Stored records
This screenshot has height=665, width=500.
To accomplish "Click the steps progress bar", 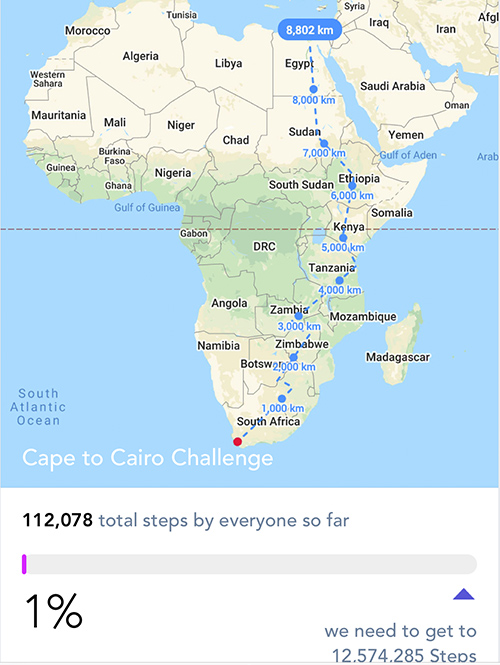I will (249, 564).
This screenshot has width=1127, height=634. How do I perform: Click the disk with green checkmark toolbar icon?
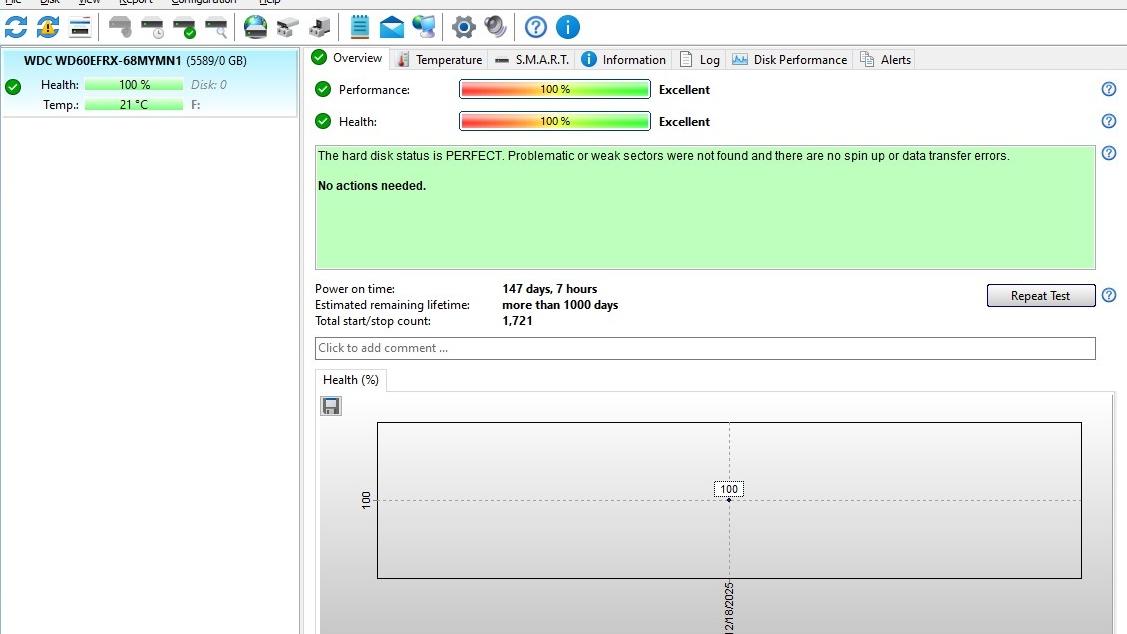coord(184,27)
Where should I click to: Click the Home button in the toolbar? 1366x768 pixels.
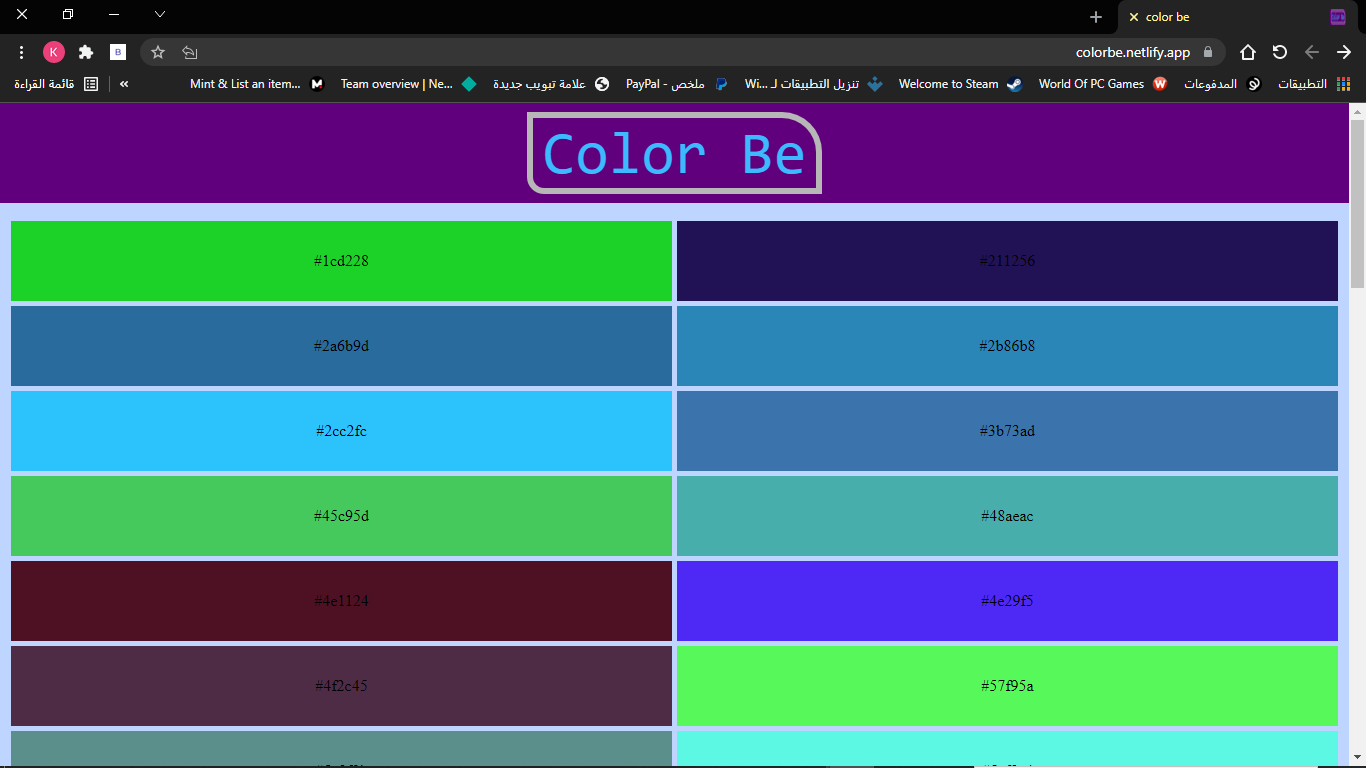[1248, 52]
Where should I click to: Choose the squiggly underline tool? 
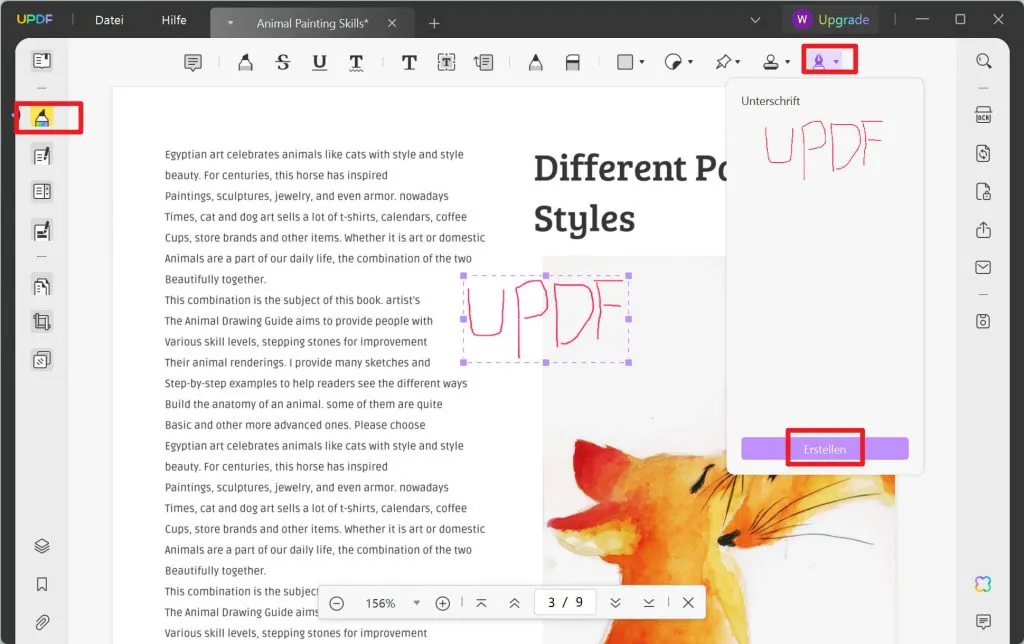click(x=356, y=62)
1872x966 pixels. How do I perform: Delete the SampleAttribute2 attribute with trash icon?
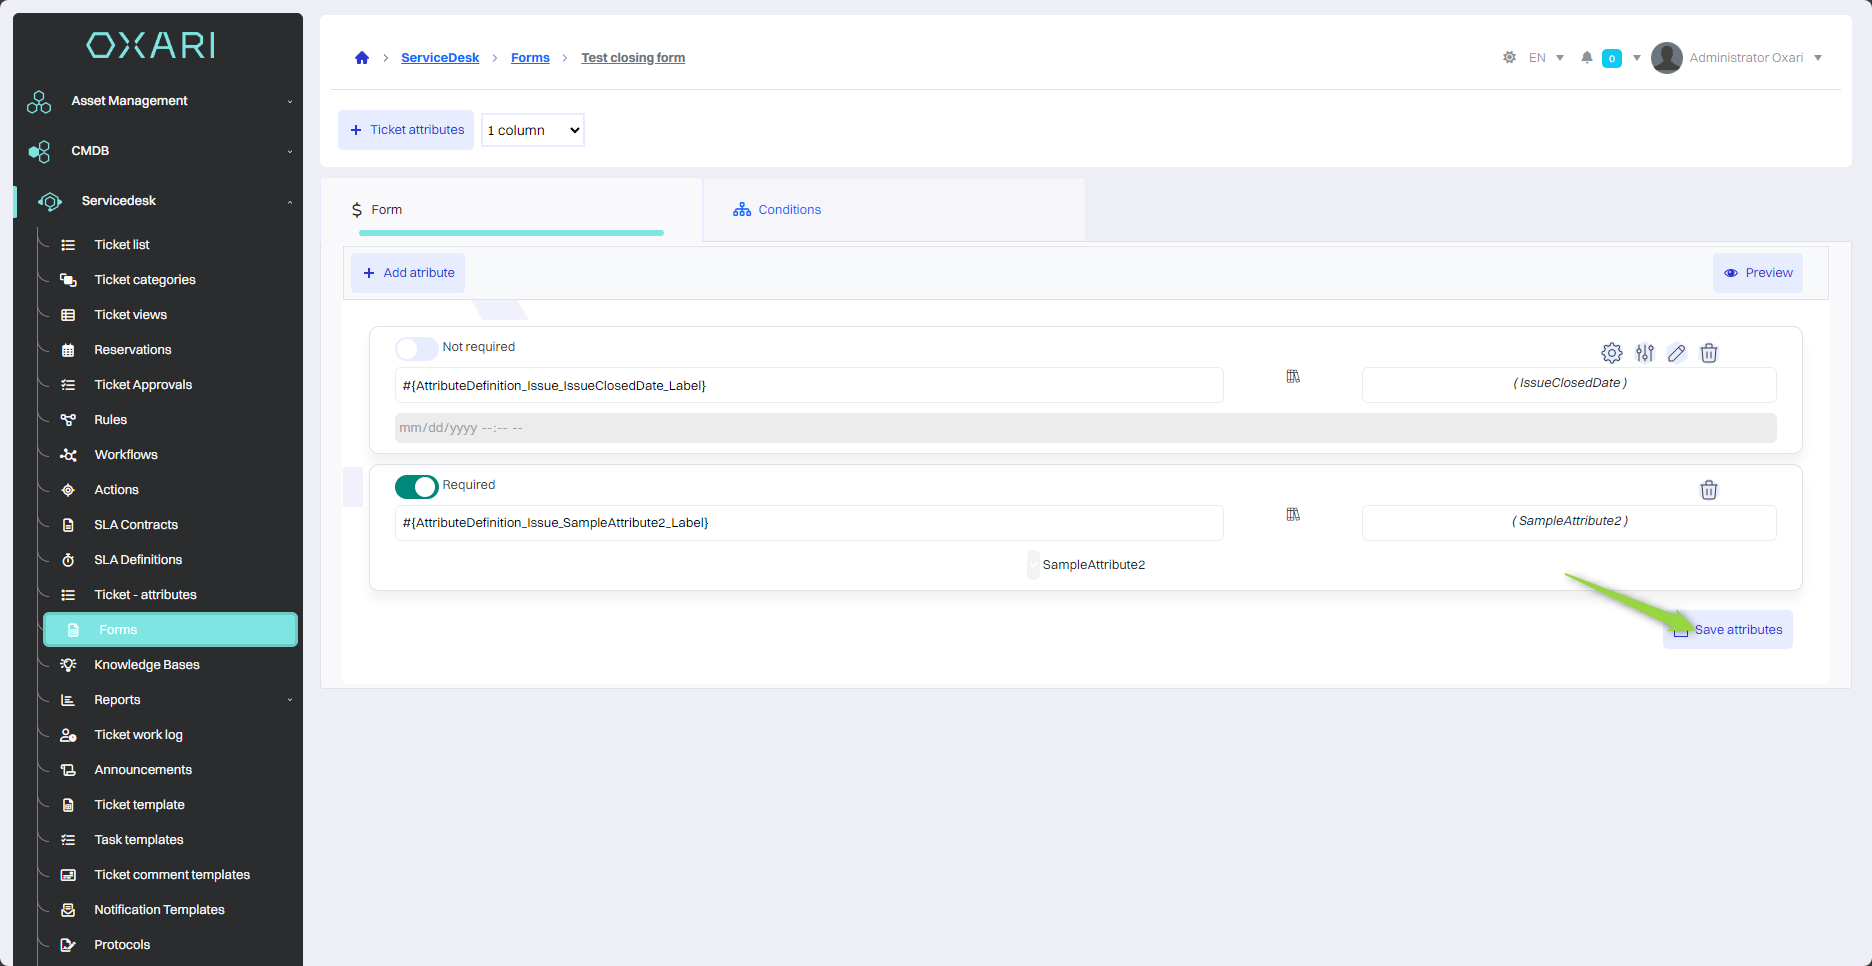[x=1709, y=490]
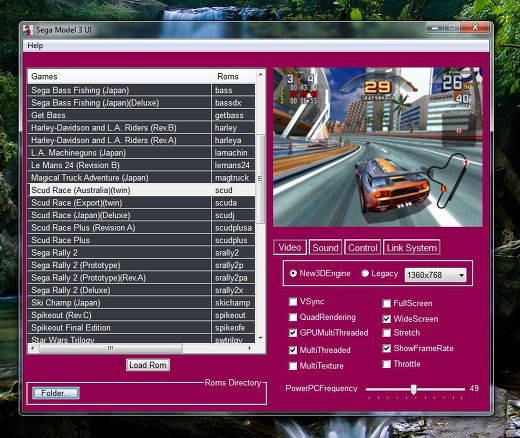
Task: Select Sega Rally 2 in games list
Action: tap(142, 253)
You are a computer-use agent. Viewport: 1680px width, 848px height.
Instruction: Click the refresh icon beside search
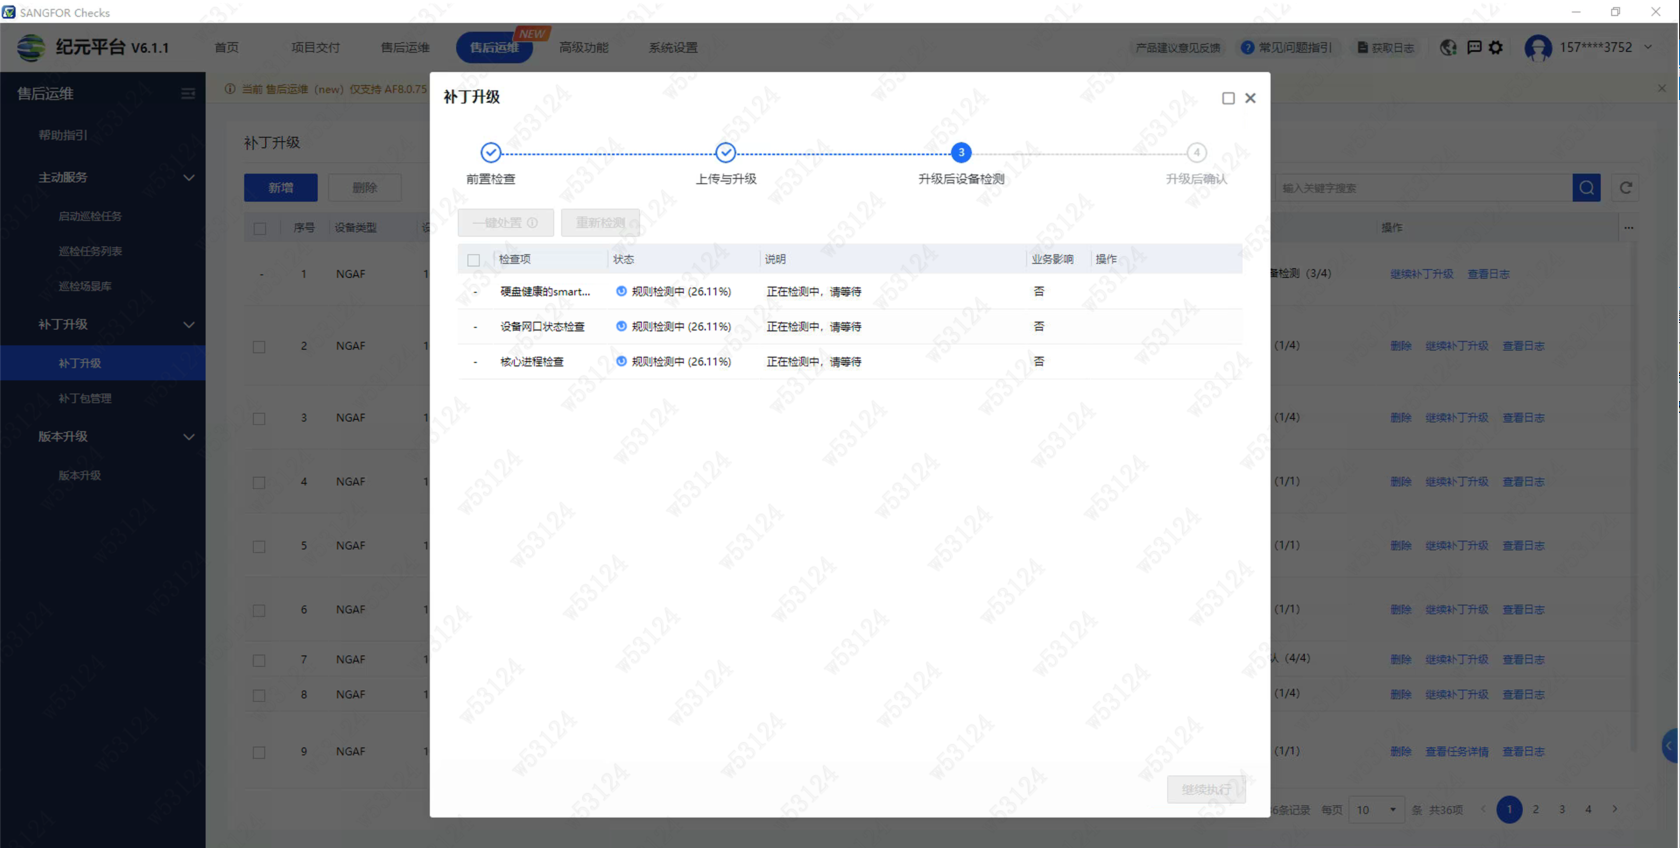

▶ [TASK ITEM]:
Start at the line that contains "Where should I click to: Click" and retype every line through the end of the entries above, both ends included. Exclude all pictures.

▶ [ANSWER BELOW]:
Where should I click to: Click the Home button in the toolbar? 1366x768 pixels.
[1248, 52]
Where should I click to: Choose the squiggly underline tool? 
click(x=356, y=62)
1872x966 pixels. How do I perform: Delete the SampleAttribute2 attribute with trash icon?
[x=1709, y=490]
Task: Select Sega Rally 2 in games list
Action: tap(142, 253)
You are a computer-use agent. Viewport: 1680px width, 848px height.
Instruction: Click the refresh icon beside search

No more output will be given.